After 14 books and over a decade of readership, there’s a very real danger that a  series can become stagnant, confusing, or just plain boring. Butcher’s decision to shake up the system with the darker patch, but his return to something a bit more classing in Skin Games was the best decision he could make – he’s successfully upended the hourglass, changing everything for a while but stabilizing it perfectly afterwards. The scenes which markedly lighten the tone are few, but powerful. Butcher doesn’t weigh the narrative down with heavy exposition and laborious existential scenes where characters question how it could have all gone so wrong. Instead, the scenes that begin to shed the darker themes of the previous books – a powerful talk about the state of Harry’s soul with Michael, the scenes between Harry and Maggie that have been desperately lacking since her reveal – are simple, honest, and potent.

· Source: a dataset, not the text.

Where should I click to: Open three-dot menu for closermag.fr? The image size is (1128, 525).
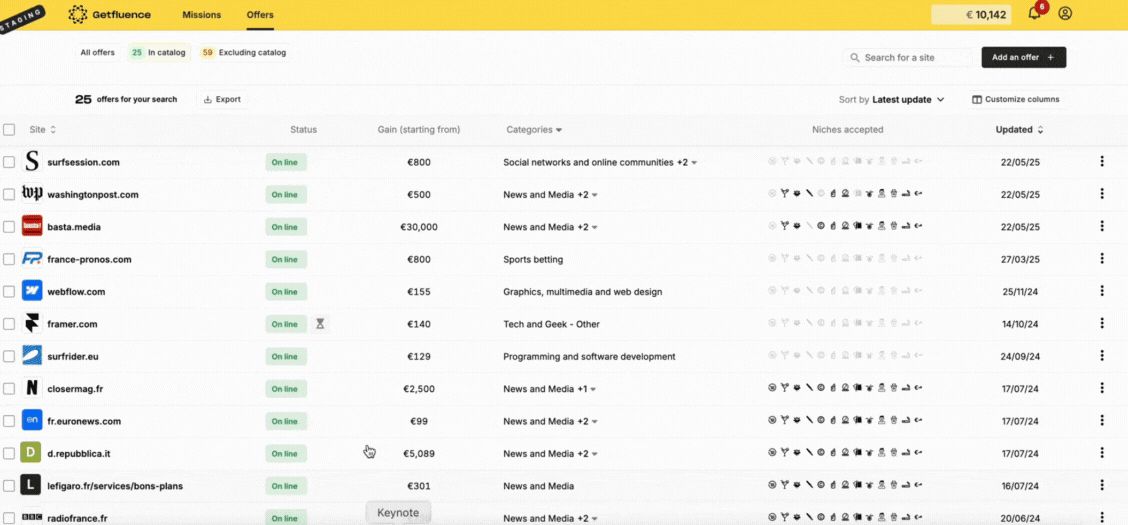[1102, 389]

Harry – or, more accurately, Butcher – has also taken a step away from some very dangerous moral territory. In the last few books, Cold Days in particular, there was a sudden prevalence of dark sexual themes. With Harry’s newfound power in the mantle of Winter Knight came a serious lack of control. He was left with a somewhat carnal monologue that filled the narrative with landmines full of what was, at best, Harry directly expressing a desire to sexually assault the women around him.

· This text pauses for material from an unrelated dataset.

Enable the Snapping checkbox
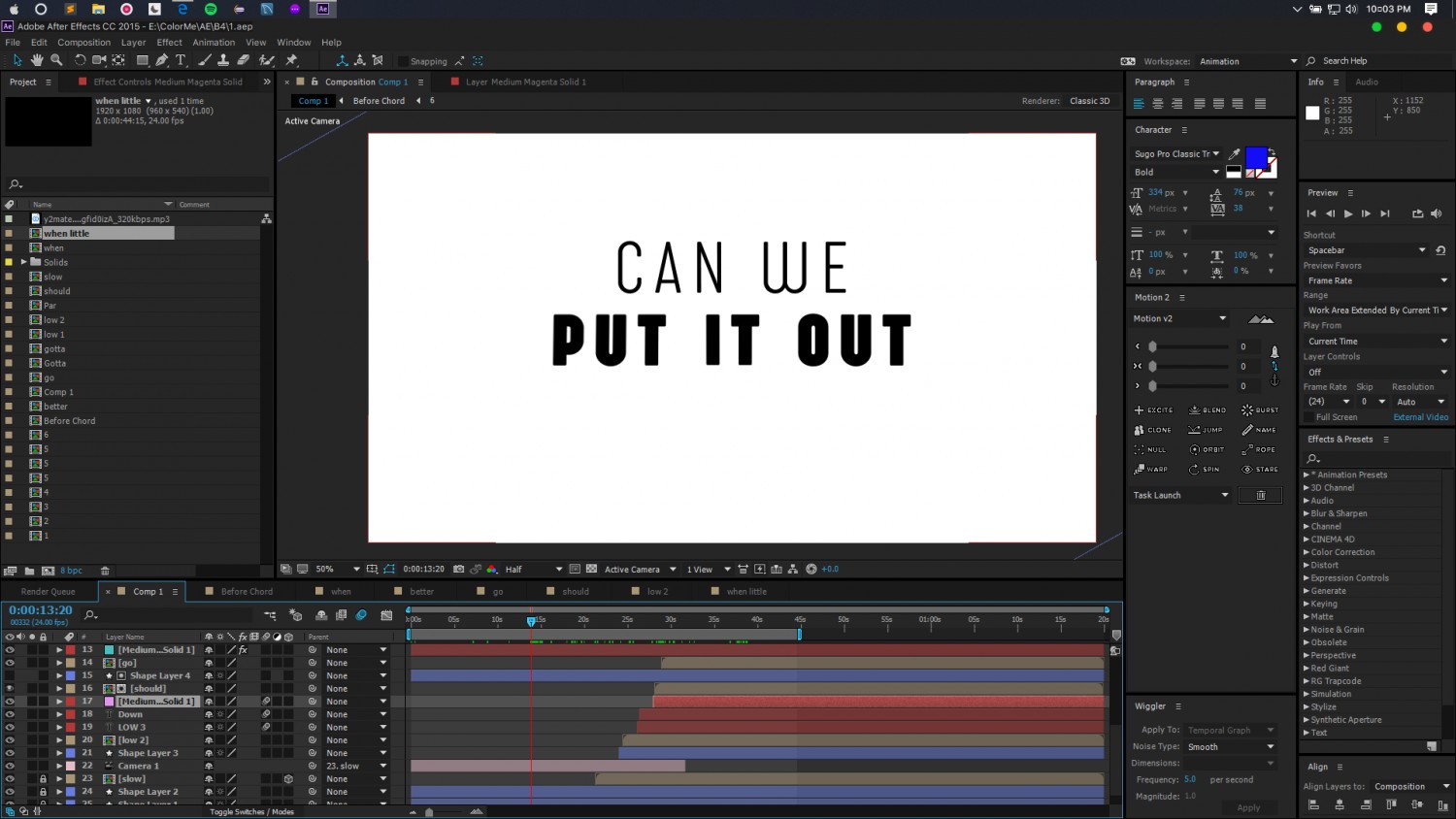Viewport: 1456px width, 819px height. click(402, 61)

Although Butcher was using this as an indication that Harry was being tempted by True Evil, it still forced readers to listen to one of their most beloved characters wax poetic about how “she couldn’t stop” Harry if he decided to go for her. The Dresden Files has always wavered around problematic, but usually kept itself in line, and Cold Days began to lean away from acceptable to such a degree that many fans were talking about leaving the books behind. Thank heavens, then, that Skin Games bounces back from this tangent. Harry still thinks about sex a lot – something he’s been doing since day one – but his thoughts no longer leave female readers like they honestly wouldn’t ever want to be in the same room as him. Either due to the series heading in a lighter direction or due to Jim Butcher realizing what he was doing was Not Cool, this was possibly the most rewarding book in the series yet, when it comes to the treatment of female characters. The main crew on the heist is half women, for the most part, and those women are multi-faceted, developed, and varied. Jim’s got a history of good characters, but he really kicks it up this notch, and female fans will get particular joy out of this novel for it.
Jim Butcher has pulled his series back from the dark depths without a single iota of convenient “oh, well, everything’s okay again, of course” narratives. Ending the book with an explosive post-heist climax, Butcher once again draws his fans in and gives them everything they could hope for and more – and the ending will, as always, leave us waiting avidly for next year, and the next installment in this wonderful, fluid, and well loved series.